Albright says it is important that everyone work closely together because the properties are contiguous.
“I’ve been trying to get to know all the partners and see what their priorities are,” he says. “We want to work together with (The Nature Conservancy) to manage (Emiquon) as one unit.”
Albright attended a meeting of the Illinois River Coordinating Council held at the DNR headquarters building on the Illinois State Fairgrounds on Tuesday.
At the meeting, the U.S. Army Corps of Engineers, U.S. Fish and Wildlife Service and other government agencies discussed the disposition of federal economic stimulus funds and how some of these funds may help pay for conservation projects in the Illinois River watershed.
Albright says the Illinois River complex likely won’t see as much stimulus money as other units within the Midwest’s Region 3 of the Fish and Wildlife Service.
“We were treated very well last year, so they moved a lot of the stimulus money to other stations,” he says.

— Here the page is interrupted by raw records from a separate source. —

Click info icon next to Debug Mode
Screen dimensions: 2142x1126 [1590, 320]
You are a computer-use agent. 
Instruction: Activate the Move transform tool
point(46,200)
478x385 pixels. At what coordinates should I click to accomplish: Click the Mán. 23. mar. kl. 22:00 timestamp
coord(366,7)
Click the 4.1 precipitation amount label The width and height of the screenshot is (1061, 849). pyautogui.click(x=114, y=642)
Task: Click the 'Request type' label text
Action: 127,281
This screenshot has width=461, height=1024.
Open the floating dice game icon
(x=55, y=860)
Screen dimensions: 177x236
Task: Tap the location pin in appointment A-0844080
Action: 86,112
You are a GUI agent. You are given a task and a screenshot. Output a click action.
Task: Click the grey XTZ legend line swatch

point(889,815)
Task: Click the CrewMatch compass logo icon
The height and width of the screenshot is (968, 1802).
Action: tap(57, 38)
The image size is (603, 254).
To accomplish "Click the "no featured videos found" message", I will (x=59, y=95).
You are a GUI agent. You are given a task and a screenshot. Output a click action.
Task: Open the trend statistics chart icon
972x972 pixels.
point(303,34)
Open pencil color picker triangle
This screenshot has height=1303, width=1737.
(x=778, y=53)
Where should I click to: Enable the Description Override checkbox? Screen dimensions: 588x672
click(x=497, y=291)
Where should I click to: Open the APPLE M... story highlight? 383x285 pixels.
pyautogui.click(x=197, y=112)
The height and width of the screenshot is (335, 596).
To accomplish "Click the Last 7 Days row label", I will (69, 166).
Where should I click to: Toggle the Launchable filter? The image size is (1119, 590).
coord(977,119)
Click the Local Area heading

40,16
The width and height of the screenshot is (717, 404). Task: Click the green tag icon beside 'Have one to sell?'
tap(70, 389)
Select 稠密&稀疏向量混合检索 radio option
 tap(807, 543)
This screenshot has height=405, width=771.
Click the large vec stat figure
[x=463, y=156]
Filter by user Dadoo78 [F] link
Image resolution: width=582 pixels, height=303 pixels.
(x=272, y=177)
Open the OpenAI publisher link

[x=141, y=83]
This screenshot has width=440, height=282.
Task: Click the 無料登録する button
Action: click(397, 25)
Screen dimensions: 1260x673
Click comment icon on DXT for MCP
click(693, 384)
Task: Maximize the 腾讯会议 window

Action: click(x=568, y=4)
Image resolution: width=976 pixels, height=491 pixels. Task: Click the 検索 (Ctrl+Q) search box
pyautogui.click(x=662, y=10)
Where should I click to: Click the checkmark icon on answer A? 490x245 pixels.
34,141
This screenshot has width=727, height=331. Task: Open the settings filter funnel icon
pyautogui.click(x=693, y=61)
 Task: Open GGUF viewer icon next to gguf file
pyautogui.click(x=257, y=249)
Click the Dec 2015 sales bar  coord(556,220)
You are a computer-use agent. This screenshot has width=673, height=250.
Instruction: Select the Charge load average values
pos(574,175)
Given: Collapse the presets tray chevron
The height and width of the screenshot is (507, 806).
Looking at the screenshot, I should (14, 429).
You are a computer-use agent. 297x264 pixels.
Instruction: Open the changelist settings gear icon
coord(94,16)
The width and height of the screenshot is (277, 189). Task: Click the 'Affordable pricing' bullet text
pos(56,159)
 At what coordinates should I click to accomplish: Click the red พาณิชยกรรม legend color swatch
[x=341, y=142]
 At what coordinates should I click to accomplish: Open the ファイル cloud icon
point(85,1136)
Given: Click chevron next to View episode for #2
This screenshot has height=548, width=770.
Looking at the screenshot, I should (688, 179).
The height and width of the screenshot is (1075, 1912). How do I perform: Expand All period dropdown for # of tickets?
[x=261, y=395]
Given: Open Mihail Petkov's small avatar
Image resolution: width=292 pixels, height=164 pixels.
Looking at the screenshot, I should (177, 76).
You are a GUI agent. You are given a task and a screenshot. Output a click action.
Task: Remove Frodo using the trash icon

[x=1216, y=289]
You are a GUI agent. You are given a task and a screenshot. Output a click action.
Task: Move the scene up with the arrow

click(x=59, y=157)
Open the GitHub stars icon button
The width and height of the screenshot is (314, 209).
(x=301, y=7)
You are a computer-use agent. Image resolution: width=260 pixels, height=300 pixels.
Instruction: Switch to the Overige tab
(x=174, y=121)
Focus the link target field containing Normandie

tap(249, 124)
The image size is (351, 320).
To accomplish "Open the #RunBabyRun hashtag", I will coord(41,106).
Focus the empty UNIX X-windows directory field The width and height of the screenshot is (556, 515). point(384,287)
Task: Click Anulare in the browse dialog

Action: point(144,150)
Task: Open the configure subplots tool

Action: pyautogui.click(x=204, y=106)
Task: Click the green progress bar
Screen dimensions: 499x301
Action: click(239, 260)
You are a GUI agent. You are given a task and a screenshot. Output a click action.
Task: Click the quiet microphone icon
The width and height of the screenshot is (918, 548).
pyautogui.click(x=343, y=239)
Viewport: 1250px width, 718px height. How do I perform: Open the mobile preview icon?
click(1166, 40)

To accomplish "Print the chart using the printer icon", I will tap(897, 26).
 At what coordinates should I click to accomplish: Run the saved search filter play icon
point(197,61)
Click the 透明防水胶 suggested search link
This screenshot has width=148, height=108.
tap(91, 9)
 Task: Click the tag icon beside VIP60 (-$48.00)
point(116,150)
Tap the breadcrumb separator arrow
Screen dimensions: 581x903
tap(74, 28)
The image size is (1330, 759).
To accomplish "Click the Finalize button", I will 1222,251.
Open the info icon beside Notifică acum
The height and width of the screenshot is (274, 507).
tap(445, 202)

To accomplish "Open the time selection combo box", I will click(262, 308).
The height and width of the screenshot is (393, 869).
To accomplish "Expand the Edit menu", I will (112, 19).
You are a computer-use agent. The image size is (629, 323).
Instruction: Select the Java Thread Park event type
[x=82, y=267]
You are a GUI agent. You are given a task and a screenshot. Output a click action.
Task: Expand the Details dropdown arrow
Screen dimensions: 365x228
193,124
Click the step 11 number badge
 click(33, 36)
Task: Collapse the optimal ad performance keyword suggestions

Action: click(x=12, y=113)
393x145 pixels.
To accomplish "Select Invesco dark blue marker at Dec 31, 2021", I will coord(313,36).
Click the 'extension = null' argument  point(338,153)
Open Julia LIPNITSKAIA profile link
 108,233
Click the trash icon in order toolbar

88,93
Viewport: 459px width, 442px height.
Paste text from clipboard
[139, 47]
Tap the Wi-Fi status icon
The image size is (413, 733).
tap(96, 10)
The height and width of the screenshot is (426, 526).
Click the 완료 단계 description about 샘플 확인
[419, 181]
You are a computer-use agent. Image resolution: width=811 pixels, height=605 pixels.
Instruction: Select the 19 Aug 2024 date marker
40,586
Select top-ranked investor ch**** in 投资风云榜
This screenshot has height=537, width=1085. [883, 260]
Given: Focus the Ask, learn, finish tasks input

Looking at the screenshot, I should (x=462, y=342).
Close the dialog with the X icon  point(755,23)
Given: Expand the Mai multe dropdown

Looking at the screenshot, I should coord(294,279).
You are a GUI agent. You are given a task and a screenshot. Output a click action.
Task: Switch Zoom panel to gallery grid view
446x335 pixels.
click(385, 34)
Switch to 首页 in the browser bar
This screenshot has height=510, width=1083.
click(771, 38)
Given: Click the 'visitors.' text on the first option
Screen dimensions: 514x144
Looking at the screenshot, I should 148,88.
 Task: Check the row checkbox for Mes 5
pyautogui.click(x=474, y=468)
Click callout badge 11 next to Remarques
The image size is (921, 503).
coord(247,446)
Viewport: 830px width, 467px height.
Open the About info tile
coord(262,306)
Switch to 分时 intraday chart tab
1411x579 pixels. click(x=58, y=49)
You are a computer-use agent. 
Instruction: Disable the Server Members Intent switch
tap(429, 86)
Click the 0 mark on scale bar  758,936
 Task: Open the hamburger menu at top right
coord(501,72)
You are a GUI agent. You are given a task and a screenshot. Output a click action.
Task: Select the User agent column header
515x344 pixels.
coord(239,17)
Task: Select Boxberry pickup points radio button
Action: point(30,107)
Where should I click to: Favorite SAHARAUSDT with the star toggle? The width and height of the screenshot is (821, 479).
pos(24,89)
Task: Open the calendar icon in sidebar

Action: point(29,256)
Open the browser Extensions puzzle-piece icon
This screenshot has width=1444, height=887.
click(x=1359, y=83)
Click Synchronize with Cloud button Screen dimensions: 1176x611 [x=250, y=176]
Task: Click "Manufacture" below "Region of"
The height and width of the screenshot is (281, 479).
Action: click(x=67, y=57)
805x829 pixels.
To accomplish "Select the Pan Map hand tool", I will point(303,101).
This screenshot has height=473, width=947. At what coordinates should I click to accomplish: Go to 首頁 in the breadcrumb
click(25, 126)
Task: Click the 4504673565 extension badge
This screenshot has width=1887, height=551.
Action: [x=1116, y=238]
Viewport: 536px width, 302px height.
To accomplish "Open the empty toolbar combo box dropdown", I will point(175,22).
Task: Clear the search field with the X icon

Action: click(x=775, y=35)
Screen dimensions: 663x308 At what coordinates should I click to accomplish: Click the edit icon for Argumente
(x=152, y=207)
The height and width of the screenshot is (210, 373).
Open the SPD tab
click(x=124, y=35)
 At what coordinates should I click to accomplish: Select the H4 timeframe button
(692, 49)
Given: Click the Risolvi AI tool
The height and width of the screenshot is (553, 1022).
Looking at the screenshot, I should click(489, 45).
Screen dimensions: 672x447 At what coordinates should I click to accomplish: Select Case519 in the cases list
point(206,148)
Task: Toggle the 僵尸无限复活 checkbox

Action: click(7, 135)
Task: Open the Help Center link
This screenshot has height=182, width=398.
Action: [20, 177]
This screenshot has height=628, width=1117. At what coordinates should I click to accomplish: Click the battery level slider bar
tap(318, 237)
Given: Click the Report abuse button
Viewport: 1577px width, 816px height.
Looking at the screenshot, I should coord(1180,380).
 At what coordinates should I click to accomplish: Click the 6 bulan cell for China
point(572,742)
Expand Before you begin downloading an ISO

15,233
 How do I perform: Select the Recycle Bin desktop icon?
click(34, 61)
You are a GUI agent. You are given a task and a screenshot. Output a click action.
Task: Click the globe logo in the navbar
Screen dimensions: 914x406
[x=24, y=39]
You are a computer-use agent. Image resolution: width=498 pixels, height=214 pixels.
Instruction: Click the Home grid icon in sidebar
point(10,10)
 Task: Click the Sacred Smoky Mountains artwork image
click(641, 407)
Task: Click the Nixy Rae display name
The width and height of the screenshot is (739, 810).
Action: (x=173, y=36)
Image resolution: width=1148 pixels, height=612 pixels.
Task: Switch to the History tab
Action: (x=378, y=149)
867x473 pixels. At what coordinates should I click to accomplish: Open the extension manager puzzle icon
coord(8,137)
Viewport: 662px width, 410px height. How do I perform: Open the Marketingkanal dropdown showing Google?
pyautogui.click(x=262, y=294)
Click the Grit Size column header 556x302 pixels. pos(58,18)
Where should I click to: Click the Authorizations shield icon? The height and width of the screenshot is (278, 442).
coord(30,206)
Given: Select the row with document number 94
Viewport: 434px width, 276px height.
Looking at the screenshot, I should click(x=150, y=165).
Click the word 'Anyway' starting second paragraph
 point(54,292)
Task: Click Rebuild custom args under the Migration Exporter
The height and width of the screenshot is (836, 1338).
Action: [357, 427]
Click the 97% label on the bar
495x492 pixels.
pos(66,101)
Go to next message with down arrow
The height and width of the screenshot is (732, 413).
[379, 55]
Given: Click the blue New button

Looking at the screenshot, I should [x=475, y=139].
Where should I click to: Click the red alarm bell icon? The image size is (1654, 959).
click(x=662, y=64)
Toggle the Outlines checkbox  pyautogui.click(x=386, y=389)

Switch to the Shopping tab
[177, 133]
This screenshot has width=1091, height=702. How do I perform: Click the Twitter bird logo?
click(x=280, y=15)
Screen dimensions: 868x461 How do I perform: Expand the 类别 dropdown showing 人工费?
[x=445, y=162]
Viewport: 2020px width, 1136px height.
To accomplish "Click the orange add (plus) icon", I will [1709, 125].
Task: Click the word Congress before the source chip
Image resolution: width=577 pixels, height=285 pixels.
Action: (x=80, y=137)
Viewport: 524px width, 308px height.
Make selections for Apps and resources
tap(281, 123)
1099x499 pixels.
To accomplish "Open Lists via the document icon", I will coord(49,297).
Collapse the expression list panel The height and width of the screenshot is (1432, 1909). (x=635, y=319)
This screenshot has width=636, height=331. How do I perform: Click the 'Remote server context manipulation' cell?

A new repair shop costing $700,000 and a bunkhouse for housing volunteers, seasonal workers and scientists was completed as well. The total tab for the two projects was about $1 million.
Albright is a Peoria native who has worked as a volunteer and seasonal worker in North Dakota for the Fish and Wildlife Service and The Nature Conservancy. He worked as a government observer for the National Marine Fisheries Service on commercial fishing vessels.
He worked at several sites in North Dakota for the Fish and Wildlife Service and later in Colorado, and most recently at the Mid-Columbia River National Wildlife Refuge Complex in Washington state.
While he’s house-hunting in central Illinois, Albright is living with his mother, Edith, in Peoria and commuting an hour to Havana.
“I’m getting to know the Manito blacktop real well,” he said.